A Concentração. Uma barreira da Sustentabilidade

Nesta nova onda que vivemos com a Revolução da Informática, saímos do “modelo keynesiano” (Contrato entre o capital e o trabalho. E a intervenção do Estado nos Juros, Moeda, Renda etc..) para as previsões numéricas dos software´s dos mercados financeiros e futuros que são um sistema de capitalismo global.
O mercado financeiro é um sonho e objeto de desejo ainda de muitos jovens para ficarem ricos exercitando apenas as apostas neste cassino global.

O duplo papel dos computadores – instrumentos para o processamento rápido de informações e para a elaboração de modelos matemáticos altamente sofisticados – fez com que o ouro e o papel moeda fossem praticamente substituídos por produtos financeiros cada vez mais abstratos como “opções sobre futuros” (opções de compra numa data futura, com o objetivo de ganhos por projeções financeiras previstos por computador); “fundos de hedge” (fundos de investimentos usados muitas vezes para comprar e vender quantidades enormes de moedas em períodos de poucos minutos afim de obter muito lucro a margens pequenas) e os “derivativos” (pacotes de fundos diversos que representam aglomerados de valores financeiros atuais ou potenciais).

As empresas não são mais medidas pela sua produtividade diária, gestão e expansão de lucros.

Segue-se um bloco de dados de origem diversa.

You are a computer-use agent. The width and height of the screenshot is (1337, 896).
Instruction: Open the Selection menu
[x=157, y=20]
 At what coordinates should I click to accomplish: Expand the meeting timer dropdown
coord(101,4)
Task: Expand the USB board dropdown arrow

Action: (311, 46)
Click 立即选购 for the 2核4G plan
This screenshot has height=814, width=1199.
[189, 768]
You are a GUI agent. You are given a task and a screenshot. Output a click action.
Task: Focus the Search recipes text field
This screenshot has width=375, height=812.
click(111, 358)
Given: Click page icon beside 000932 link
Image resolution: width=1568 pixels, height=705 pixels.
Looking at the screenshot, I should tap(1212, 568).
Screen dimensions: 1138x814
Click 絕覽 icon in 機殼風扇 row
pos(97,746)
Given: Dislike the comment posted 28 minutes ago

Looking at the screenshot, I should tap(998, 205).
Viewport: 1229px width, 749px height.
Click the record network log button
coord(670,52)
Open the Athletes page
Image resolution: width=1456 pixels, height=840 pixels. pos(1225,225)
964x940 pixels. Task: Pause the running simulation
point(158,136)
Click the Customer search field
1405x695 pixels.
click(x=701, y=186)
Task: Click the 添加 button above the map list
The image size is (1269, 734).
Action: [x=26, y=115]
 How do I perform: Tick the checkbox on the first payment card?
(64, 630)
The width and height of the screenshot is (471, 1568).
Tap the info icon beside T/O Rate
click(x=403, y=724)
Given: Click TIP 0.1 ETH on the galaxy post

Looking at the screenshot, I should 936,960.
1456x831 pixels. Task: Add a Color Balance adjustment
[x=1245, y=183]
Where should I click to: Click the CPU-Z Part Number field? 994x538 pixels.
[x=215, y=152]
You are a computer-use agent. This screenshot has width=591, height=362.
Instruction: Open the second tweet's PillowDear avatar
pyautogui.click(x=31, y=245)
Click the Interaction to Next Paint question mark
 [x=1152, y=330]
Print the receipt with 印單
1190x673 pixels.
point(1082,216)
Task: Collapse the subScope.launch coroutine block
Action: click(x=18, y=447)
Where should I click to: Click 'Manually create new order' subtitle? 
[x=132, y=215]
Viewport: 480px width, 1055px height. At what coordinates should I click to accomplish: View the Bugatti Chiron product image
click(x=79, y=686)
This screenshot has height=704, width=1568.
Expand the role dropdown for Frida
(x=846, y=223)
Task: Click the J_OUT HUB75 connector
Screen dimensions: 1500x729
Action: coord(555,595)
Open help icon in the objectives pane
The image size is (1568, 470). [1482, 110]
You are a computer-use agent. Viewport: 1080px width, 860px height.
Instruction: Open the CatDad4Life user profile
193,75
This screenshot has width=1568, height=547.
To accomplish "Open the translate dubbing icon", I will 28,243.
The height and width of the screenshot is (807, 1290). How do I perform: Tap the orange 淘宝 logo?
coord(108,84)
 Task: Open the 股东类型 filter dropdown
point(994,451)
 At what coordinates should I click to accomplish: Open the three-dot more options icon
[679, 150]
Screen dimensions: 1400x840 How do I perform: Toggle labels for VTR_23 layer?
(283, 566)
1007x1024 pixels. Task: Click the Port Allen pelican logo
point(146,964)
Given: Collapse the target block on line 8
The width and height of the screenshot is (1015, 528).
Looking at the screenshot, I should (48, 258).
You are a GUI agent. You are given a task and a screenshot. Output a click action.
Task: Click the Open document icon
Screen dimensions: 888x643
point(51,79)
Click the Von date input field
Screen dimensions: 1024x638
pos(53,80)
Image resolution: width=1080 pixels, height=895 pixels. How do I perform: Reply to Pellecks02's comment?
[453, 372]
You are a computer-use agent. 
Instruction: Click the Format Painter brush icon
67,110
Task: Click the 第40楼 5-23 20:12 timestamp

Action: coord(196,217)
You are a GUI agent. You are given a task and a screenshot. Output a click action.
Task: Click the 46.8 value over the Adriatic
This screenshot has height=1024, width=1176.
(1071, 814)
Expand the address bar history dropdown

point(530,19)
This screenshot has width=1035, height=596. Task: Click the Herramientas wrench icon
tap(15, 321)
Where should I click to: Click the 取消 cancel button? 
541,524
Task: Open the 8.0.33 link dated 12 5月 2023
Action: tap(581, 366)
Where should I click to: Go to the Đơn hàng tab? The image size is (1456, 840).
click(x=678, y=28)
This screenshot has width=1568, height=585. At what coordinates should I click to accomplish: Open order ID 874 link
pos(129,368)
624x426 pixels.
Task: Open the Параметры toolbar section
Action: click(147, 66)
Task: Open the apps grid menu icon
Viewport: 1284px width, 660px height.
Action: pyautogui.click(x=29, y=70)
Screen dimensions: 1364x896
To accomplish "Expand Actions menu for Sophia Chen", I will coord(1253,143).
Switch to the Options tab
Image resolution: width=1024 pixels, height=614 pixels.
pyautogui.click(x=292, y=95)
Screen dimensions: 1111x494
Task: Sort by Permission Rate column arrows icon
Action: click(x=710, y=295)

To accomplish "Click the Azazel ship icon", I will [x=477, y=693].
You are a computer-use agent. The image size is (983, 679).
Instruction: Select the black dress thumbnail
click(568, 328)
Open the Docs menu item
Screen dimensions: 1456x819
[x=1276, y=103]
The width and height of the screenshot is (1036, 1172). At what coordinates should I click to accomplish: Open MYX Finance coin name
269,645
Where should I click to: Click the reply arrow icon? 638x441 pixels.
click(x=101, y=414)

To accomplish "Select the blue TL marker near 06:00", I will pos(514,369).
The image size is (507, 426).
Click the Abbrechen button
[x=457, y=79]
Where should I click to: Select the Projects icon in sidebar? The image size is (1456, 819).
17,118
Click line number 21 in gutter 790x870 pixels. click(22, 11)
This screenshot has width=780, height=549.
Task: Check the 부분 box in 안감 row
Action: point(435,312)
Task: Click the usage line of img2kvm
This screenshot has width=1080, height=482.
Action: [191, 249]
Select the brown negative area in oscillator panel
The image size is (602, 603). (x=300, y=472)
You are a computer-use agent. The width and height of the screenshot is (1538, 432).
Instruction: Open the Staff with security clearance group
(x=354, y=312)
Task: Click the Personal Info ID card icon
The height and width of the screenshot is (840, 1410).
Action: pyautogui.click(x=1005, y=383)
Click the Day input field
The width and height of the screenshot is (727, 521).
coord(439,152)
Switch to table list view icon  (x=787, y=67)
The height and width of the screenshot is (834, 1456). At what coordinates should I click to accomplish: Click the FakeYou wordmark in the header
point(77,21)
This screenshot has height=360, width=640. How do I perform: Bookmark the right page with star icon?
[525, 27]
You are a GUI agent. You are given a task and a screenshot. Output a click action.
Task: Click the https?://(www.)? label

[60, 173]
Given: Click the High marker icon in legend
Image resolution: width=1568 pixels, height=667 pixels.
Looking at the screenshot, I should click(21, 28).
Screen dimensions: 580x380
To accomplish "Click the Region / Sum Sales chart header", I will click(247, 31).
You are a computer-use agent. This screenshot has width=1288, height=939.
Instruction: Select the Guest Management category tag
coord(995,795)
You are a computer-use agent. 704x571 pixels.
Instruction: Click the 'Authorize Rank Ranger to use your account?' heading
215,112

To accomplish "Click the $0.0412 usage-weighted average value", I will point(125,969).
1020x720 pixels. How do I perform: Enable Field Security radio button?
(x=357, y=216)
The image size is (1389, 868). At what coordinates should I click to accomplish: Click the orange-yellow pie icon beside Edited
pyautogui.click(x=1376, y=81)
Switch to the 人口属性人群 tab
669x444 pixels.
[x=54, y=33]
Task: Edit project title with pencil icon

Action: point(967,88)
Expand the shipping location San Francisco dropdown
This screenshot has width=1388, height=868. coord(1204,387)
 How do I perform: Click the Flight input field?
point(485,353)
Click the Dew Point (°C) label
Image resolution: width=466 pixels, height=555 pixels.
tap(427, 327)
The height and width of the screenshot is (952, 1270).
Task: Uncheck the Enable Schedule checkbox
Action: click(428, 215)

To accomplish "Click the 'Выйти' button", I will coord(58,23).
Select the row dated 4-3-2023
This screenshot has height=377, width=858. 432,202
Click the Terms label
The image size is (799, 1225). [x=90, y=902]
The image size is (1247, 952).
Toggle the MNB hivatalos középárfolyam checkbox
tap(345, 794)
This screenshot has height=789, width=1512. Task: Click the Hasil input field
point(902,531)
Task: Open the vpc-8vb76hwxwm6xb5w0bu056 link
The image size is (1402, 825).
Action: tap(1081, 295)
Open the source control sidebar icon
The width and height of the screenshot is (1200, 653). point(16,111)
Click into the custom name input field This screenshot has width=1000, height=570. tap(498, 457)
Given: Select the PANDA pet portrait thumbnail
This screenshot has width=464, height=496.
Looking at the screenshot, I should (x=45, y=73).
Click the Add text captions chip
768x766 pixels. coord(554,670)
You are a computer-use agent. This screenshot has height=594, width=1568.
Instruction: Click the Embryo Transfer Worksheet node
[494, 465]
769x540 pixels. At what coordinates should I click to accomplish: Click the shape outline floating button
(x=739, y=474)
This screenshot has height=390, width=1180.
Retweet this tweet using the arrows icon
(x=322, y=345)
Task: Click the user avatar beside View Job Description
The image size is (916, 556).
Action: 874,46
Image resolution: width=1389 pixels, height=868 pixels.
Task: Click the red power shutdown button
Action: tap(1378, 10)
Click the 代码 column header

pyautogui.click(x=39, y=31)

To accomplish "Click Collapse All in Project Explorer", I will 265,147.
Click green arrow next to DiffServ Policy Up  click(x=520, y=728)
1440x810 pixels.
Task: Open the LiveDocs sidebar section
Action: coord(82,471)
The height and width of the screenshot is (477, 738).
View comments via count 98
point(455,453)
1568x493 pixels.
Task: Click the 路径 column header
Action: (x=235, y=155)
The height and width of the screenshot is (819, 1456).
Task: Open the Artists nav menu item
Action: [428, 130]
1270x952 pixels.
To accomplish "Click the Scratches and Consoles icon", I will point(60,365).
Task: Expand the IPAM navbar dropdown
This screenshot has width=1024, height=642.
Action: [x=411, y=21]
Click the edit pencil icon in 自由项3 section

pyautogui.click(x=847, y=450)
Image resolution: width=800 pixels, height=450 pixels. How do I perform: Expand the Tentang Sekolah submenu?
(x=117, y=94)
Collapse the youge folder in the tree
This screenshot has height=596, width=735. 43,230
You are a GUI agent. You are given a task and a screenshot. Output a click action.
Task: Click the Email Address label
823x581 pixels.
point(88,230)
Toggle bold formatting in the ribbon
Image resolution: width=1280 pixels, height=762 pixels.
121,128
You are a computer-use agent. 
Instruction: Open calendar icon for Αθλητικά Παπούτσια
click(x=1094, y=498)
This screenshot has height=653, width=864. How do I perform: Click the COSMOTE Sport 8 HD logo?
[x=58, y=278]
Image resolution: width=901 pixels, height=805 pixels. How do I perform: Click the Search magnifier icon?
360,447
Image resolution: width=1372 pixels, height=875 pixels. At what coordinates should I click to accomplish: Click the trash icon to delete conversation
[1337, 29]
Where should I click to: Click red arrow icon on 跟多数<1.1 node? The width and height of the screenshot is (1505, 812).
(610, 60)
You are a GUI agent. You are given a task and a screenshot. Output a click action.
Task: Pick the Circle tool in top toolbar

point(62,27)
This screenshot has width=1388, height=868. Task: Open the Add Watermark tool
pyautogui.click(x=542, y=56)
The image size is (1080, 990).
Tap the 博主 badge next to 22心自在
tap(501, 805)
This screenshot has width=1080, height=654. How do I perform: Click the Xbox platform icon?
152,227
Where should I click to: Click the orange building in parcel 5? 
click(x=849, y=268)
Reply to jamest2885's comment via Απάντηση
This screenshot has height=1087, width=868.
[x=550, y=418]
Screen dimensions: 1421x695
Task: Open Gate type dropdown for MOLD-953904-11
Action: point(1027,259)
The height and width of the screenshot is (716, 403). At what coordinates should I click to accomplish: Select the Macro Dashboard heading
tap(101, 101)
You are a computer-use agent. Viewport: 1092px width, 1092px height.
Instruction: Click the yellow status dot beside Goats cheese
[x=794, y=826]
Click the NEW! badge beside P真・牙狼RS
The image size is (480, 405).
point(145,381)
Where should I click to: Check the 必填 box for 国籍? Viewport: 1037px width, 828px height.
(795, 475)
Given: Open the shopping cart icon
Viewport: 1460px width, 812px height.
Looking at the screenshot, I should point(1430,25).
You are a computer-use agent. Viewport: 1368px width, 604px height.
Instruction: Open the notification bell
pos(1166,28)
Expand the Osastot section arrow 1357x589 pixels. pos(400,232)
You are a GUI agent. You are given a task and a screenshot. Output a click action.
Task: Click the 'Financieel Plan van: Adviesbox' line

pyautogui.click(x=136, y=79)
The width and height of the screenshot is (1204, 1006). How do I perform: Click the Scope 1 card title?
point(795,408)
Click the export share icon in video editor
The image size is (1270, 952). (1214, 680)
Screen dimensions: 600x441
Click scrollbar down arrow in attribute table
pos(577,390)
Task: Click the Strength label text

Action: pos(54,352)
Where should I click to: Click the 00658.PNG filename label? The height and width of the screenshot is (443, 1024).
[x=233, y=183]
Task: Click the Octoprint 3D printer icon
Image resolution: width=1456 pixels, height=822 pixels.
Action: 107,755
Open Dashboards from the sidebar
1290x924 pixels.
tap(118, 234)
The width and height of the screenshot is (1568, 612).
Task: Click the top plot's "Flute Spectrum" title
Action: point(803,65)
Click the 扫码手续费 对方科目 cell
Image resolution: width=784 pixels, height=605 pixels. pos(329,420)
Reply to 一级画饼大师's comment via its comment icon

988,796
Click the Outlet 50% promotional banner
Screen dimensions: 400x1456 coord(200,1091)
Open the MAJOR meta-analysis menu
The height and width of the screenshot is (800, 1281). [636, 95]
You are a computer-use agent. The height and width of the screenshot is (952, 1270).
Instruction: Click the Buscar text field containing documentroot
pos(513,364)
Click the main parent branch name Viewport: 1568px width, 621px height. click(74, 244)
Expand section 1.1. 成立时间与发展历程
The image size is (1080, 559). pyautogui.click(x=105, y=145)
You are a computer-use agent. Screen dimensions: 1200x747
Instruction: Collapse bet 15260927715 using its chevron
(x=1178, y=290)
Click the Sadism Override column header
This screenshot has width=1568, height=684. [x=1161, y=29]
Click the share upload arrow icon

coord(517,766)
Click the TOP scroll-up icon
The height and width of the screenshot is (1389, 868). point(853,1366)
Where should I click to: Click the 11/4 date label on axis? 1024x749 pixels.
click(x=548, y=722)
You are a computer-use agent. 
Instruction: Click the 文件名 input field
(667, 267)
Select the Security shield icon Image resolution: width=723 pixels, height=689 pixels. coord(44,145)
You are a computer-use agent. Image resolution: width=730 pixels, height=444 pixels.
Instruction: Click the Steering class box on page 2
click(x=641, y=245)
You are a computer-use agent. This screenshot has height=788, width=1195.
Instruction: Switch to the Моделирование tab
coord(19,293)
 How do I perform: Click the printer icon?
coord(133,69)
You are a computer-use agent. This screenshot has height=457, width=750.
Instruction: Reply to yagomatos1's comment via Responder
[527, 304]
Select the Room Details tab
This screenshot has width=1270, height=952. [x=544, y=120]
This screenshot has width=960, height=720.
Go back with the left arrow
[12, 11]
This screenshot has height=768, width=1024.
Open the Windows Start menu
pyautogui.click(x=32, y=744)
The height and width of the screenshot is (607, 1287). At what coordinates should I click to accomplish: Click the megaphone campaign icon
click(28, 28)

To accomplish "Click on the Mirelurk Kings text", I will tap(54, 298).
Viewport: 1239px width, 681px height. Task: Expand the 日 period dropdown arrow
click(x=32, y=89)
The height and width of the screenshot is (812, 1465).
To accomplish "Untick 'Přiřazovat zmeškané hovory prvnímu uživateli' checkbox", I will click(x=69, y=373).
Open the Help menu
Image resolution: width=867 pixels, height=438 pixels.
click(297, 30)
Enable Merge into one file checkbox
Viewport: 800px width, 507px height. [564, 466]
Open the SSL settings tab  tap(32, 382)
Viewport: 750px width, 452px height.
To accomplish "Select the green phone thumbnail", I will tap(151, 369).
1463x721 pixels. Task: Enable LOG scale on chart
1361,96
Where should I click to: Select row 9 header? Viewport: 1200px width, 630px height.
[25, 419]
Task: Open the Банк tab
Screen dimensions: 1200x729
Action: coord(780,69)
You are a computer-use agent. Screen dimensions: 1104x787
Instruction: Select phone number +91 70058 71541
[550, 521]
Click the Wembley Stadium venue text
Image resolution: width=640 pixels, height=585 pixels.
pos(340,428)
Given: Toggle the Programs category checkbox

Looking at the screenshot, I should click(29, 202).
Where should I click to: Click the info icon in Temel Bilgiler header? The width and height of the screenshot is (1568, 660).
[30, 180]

O IPO, as ações, papéis são apostas sobre o potencial da empresa e valor da marca no presente e no futuro. Desta forma consegue-se levantamento de recursos financeiros rápidos pelos produtos do mercado financeiro.
Neste game o jogo é muitas vezes virtual e cabalístico. Um pronunciamento do Presidente ou um “Guru” de mercado falando sobre a empresa ou mercado sem apresentar “números” podendo ela estar em maus lençóis é capaz de elevar os valores da ação pelo simples fator de confiança e a empresa capta mais recursos e rendimentos aos acionistas. Por isso é um jogo de riscos.

Esta matemática e modelo estimula a criação de fusões e aquisições, de modo, a deter o mercado sob concentração e monopólios a comandar os seus consumidores.

Se listarmos o ranking brasileiro de bilionários e milionários pela FORBES e analisarmos os históricos no mercado financeiro e empresarial, veremos só aquisições e fusões concentrando os mercados nas mãos de 1, 2 ou 3 famílias. Quando não com sócios estrangeiros também.

São admirados pelo acumulo de fortunas não sendo observados na maioria das vezes pelos impactos sociais, ambientais e econômicos.

Na busca predatório do lucro aos acionistas e exportações as licenças e políticas ambientais começam a enfraquecer; os governos e políticos são seus facilitadores e parceiros; o desenvolvimento, empreendedorismo local e livre comércio deixa de existir ou não obter chances de barganha; e o lucro com justiça social vira um mito.

Outro ponto de vista é a biotecnologia.
Em países em desenvolvimento como o Brasil, o PIB ainda é alavancado pela exportação de commodities, principalmente de alimentos e minérios.
As grandes empresas agroindustriais/químicas em grande parte multinacionais detém as patentes das sementes, sementes transgênicas, remédios de lavouras e demais atributos da produção agrícola pela concentração de mercado.
Assim para manter o ritmo de exportação, competitividade e o lucro dos acionistas estimulam a qualquer preço do solo, água e ar os agricultores neste manuseio e as formas de agricultura orgânica deixam de existir principalmente pelo fator tempo x produção.

Já está mais do que provado que a concentração econômica são os malefícios da sustentabilidade, nos quais, seus pilares são (econômico, social e ambiental).
Impactam diretamente nas decisões das pessoas ou quem sabe na manipulação das pessoas, meio ambiente, responsabilidade social e economia.

Já foi provado que em países onde existem excedentes de produção de alimentos são os mais pobres e miseráveis pois, a concentração é voltada para a exportação e com a distribuição desigual o mercado local de consumo não absorve e é afetado pela fome.

A Rio+20 e ONGs devem investir neste primeiro estágio de discussão para depois propor a indução politicamente correta aos princípios da sustentabilidade empresarial.

Se este modelo de capitalismo global for repensado ou melhor controlado pelas organizações arbitrárias acho que podemos começar a acreditar em mudanças e em um mundo melhor.